Instead, I breezily replied, “I’m fine.” What else could I do? It’s not like we were getting out of there.
Well, from what I could tell after that, Penn State started screwing up. Someone got hurt who was apparently of great importance and the team began to make foolish errors. First the fans gibbered in anger, then they lapsed into groans, and finally they became mostly quiet. I began to secretly root for Michigan simply because I was so glad to be temporarily safe from the verbal and physical assaults of these inhuman twits.
Ah, but it was too good to last. Something promising happened and everyone was right back to their joyful rioting, even though the score on the scoreboard had not changed. “Yes! YES! YES!!!!” screamed the birdlike man standing next to Captain Beergut in front of me. His eyes were squeezed shut with gratitude, and he seemed very near the point of religious ecstasy.
Drunken Moron behind me had apparently also decided the rapture was upon us, as he leaped abruptly into the air and squealed with delight. His landing was anything but smooth, and a few minutes later he was sitting on the bleacher, doubled at the waist and vomiting impressively while his girlfriend smacked him repeatedly on the back and snapped at him to hurry up, he was missing it!

- [Task list]:
1 - Reproduce the passage of the Penn State game account starting at "Ah, but it was" and ending at "of religious ecstasy.".
2 - Answer these questions using the Penn State game account:
(a) Which team did the narrator secretly begin to root for?
(b) Next to whom was the birdlike man standing?
(c) What did Drunken Moron's girlfriend do while he was vomiting?

- [Supplied data]:
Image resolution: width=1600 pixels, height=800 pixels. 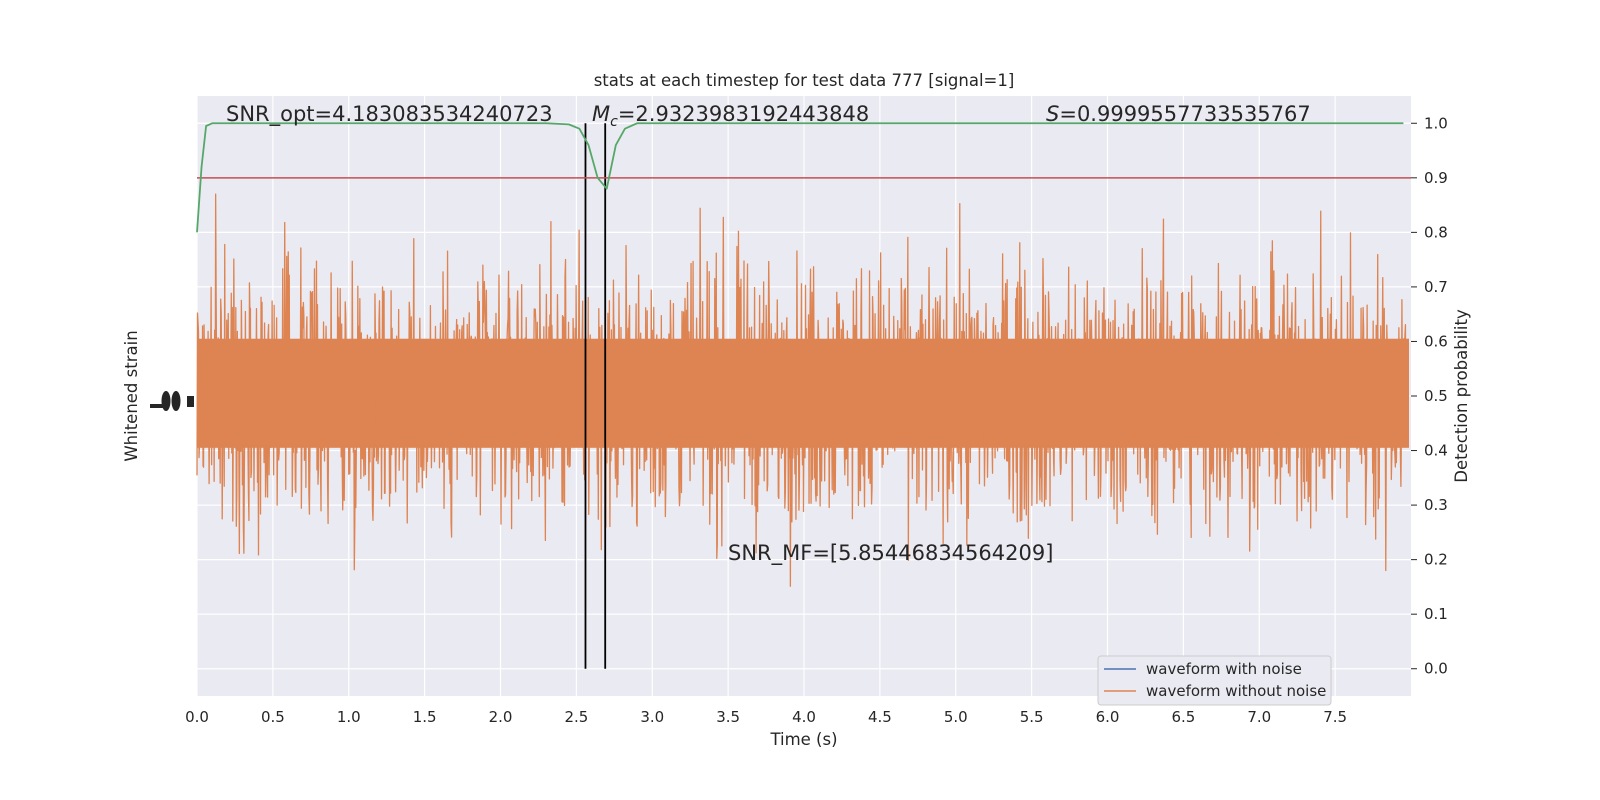 What do you see at coordinates (1178, 114) in the screenshot?
I see `annotation-s: S=0.9999557733535767` at bounding box center [1178, 114].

- [Outputs by task]:
1 -
Ah, but it was too good to last. Something promising happened and everyone was right back to their joyful rioting, even though the score on the scoreboard had not changed. “Yes! YES! YES!!!!” screamed the birdlike man standing next to Captain Beergut in front of me. His eyes were squeezed shut with gratitude, and he seemed very near the point of religious ecstasy.

2 -
(a) Michigan.
(b) Captain Beergut.
(c) She smacked him repeatedly on the back and snapped at him to hurry up because he was missing it.